For certain third-party service integrations, when the service returns an error indicating that the request input was too large, the input will be truncated and the request is retried. These settings govern how the truncation is performed.

xpack.inference.truncator.reduction_percentage
(Dynamic) Specifies the percentage to reduce the input text by if the 3rd party service responds with an error indicating it is too long. Defaults to 50 percent (0.5).

The inference endpoint cache stores assembled inference endpoint configurations for reuse across requests. Entries are invalidated cluster-wide whenever an endpoint is updated or deleted.
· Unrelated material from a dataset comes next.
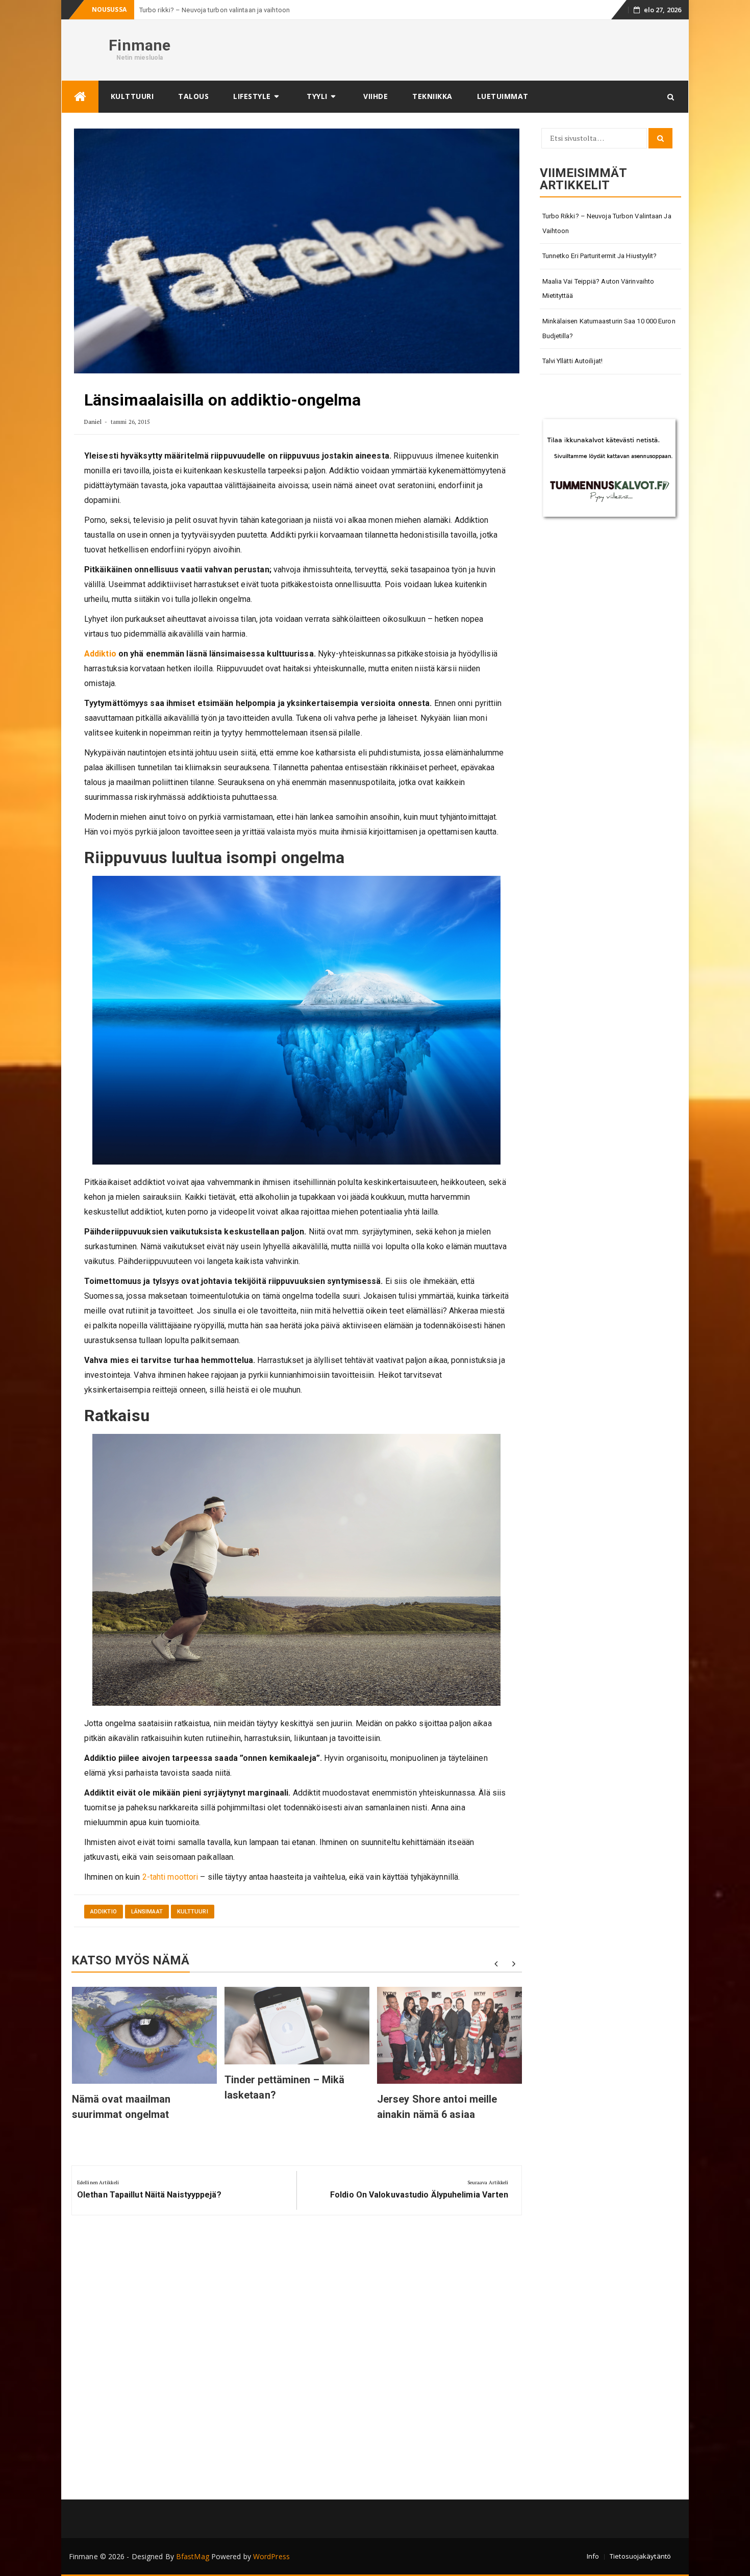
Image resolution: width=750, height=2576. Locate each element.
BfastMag (192, 2556)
xpack.inference.endpoint.cache.enabled
(Dynamic) Specifies whether the inference endpoint cache is enabled. Defaults to true.
xpack.inference.endpoint.cache.weight
(Static) Specifies the maximum number of inference endpoints to store in the cache. Defaults to 25.
xpack.inference.endpoint.cache.expiry_time
(Static) Specifies the maximum duration an inference endpoint is kept in the cache after it was last written. Must be between one minute (1m) and one hour (1h). Defaults to 15 minutes (15m).

The OAuth2 token cache stores bearer tokens on each node for reuse across requests to third-party services that require OAuth2 authentication. Tokens are kept in heap memory only and are never persisted.
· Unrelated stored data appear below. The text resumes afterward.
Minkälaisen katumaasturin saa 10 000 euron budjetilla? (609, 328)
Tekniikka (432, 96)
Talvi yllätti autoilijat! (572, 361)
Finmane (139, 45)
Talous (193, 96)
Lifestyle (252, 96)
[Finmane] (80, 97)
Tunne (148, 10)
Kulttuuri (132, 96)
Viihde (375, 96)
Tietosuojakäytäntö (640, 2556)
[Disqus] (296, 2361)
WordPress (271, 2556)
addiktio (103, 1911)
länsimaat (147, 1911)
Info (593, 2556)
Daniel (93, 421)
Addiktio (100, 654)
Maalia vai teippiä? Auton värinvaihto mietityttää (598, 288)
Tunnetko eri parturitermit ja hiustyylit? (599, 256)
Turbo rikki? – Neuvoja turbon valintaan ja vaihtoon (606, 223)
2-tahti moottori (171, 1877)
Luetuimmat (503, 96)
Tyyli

xpack.inference.oauth2.token_cache.enabled
(Dynamic) Specifies whether the OAuth2 token cache is enabled. Defaults to true.
xpack.inference.oauth2.token_cache.weight
(Static) Specifies the maximum number of OAuth2 tokens to store in the cache. Defaults to 25.
xpack.inference.oauth2.token_cache.expiry_time
(Static) Specifies the maximum duration an OAuth2 token is kept in the cache after it was last written. Must be between one minute (1m) and 24 hours (24h). Defaults to one hour (1h). A token can expire separately based on the exiry time set by the upstream server. In that situation, the token is automatically refereshed and will overwrite the entry in the cache if it already existed.

The CCM (Cloud Connected Mode) cache stores whether CCM is enabled for the Elastic Inference Service for this cluster and the associated key. CCM is only applicable for on-prem clusters.

xpack.inference.ccm.cache.weight
(Static) Specifies the maximum number of entries to store in the CCM cache. Defaults to 1. Only one key is required to connect a cluster to Elastic Inference Service through Cloud Connect. Increasing this setting will not have any affect.
xpack.inference.ccm.cache.expiry_time
(Static) Specifies the maximum duration an entry is kept in the cache after it was last written. Must be between one minute (1m) and one hour (1h). Defaults to 15 minutes (15m).